Bislang erst Technologiedemonstration

16-Knoten-Cluster unter NT und DB2 von Dell

Offensichtlich nicht ruhen ließ Dell, was Compaq schon auf der CeBIT 98 demonstrierte: ein Cluster-System aus sechs "Proliant"-Servern, auf denen IBMs Mainframe-DBMS-System "DB2 Universal Database Enterprise - Extended Edition" (DB2 UDB EEE) lief. Obwohl Details nicht bekannt sind, dürfte jedem Dell-Rechnermodul eine Windows-NT-Instanz sowie eine DB2-Datenbank-Partition zugeordnet gewesen sein.

Bei solch einer Konfiguration handelt es sich um eine sogenannte Shared-Nothing-Architektur. Jeder Knoten besitzt seinen eigenen Haupt- und Massenspeicherbereich. Auf letzterem lagern die einzelnen DBMS-Partitionen. Der Clou besteht nun darin, eine Datenbankanfrage zu initiieren, die automatisch auf alle Prozessoren des Gesamtsystems aufgesplittet wird.

Jeder der 16 Rechnerknoten beherbergt vier Xeon-Chips, die mit 400 Megahertz getaktet sind. Außerdem besitzt jede der vier CPUs 1 MB Cache. Verbunden waren die Server über eine Ethernet-Verkabelung, wobei die Giganet Inc. die Netzschnittstellenkarten und die Gigabit-Switches zulieferte. Die Treiber von Giganet basieren auf der Virtual Interconnect Architecture (VIA). Hierbei handelt es sich um eine gemeinsam von Intel, Microsoft und Compaq entwickelte Spezifikation, um in Hochgeschwindigkeitsnetzen die Latenzzeit zu verringern und die Bandbreite zu erhöhen.

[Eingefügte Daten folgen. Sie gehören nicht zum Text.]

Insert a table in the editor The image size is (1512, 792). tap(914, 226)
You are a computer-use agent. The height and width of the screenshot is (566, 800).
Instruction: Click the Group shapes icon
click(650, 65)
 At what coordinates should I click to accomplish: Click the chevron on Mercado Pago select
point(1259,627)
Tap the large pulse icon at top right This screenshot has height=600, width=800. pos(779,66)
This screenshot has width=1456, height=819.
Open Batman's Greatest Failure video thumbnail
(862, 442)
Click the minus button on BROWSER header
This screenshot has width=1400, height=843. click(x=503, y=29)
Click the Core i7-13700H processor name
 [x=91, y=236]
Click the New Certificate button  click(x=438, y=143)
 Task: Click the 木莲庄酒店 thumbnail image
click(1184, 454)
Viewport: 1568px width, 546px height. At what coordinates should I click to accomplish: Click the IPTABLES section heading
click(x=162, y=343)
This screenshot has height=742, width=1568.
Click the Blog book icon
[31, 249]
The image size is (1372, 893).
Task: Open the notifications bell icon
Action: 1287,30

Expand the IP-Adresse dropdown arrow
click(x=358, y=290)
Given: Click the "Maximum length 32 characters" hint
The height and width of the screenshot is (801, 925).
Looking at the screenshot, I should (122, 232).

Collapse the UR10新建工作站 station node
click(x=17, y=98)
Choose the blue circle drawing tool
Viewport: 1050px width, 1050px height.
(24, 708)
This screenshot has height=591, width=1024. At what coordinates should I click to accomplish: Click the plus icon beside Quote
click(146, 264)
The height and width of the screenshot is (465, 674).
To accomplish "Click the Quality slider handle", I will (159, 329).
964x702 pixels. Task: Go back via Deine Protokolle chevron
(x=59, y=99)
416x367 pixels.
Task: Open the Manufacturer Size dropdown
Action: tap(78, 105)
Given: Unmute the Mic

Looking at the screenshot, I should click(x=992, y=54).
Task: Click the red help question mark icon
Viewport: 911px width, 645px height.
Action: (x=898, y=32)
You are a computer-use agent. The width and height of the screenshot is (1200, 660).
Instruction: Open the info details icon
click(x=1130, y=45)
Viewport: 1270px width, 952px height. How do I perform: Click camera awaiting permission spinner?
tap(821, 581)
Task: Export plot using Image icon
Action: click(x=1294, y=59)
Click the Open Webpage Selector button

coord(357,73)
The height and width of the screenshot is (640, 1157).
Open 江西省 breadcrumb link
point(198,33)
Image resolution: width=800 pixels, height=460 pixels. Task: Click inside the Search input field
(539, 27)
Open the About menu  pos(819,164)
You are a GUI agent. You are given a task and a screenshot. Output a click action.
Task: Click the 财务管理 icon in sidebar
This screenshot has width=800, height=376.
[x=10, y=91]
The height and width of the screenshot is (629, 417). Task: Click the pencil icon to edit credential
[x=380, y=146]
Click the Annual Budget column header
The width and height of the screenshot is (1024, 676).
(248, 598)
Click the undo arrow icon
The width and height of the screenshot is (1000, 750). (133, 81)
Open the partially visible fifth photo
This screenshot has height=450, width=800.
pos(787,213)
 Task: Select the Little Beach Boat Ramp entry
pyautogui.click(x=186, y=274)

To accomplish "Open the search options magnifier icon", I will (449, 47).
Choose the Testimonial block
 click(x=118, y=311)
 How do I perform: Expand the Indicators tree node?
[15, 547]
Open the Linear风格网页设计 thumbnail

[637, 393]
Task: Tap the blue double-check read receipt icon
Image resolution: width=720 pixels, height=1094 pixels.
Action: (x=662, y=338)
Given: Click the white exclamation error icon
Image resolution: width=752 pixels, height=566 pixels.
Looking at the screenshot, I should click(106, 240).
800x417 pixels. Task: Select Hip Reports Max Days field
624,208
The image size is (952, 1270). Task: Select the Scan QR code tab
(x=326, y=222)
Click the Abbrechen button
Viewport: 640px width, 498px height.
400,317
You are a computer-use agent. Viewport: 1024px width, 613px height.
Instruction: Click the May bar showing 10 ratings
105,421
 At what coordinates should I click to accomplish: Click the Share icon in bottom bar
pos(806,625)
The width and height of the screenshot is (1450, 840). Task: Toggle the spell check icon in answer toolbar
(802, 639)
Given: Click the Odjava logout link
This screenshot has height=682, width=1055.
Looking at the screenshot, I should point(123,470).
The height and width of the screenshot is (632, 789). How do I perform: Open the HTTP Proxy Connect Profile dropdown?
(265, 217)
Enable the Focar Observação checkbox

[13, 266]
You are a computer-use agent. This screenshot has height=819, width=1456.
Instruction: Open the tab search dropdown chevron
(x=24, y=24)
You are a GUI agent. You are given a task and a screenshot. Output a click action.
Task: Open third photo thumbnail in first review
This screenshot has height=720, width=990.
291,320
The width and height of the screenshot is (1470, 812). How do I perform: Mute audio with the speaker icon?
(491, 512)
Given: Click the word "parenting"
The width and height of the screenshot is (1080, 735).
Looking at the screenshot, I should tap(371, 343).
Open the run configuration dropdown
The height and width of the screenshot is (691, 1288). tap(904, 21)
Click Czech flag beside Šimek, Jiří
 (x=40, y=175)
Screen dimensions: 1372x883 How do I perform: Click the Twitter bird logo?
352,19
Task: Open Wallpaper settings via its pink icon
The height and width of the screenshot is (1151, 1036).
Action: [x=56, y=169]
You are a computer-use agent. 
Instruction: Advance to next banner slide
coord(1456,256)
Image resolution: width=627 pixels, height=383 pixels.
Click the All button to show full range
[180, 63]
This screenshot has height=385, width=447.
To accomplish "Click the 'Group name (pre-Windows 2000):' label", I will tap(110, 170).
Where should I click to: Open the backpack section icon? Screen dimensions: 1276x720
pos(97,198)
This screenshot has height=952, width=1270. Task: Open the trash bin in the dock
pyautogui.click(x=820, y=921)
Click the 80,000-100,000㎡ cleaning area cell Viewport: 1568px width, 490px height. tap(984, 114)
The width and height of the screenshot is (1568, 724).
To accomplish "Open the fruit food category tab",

IDC-Analyst Daniel Kusnetsky kommentierte die Dell-Demonstration allerdings eher zurückhaltend. Noch sei die Cluster-Konfiguration zu provisorisch, um ihr den Rang einer stabilen Unternehmenslösung zusprechen zu können. Allerdings beweise Dell mit der Konstruktion seine Ambitionen, das angestammte Geschäftsterritorium in Richtung Unternehmens-DV auszuweiten. Bis Dell allerdings als ernsthafte Alternative zu den angestammten Lieferanten von Datenbank- oder Data-Warehouse-Lösungen anerkannt werde, müsse das texanische Unternehmen erst noch seine Beratungs-, Trainings- und Supportkapazitäten erheblich ausbauen. Um ein ähnliches Manko zu kompensieren, hatte sich Compaq Anfang des Jahres DEC zugelegt.